Currently viewing all customer reviews.

1 of 1 found this helpful:

Not Arduino

Haven't quite got to the point of using and testing the units yet (6). My project is a 1.5 KW Vdmos Linear amplifier. I'm using the 712's for closed loop bias control. The fit and finish of Sparkfun products is always spot on and I've never had one problem with their products. I hope to have this project online in the next month.

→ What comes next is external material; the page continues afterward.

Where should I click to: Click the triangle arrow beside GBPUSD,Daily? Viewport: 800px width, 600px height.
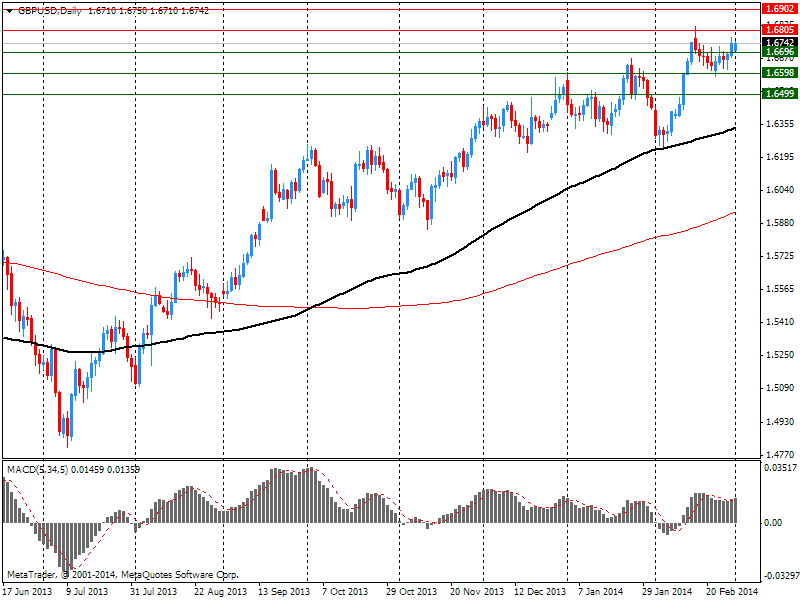click(8, 11)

2 of 2 found this helpful:

Anyone get this to work? I could not.

Has anyone had success with this sensor? With and without a 120VAC load, I always get a constant 2.5VDC output. A 300W (2.5 A) AC load should produce a 463 mV output, and a 640W (5 A) load should produce 925 mV output. I measure no change in output with a voltmeter. I have it powered and grounded by a 5V Arduino with the capacitors as recommended by the datasheet and the example. :-(

1 of 1 found this helpful:

Works, but difficult to use

This little device works well, but the biggest problem I have with it is that it is little. It REALLY REALLY REALLY needs mounting brackets or something like in this video

I have tried using nuts and bolts to attach wires, soldering, and crimp things. Everything is a pain, extremely difficult to use, and extremely easy to short.

Also, I had to dig pretty deep to even get an explanation on how it worked and how to set it up aside from the super basic explanation on sparkfun.

Also, would be nice if one like I mentioned above came in 30-50A version.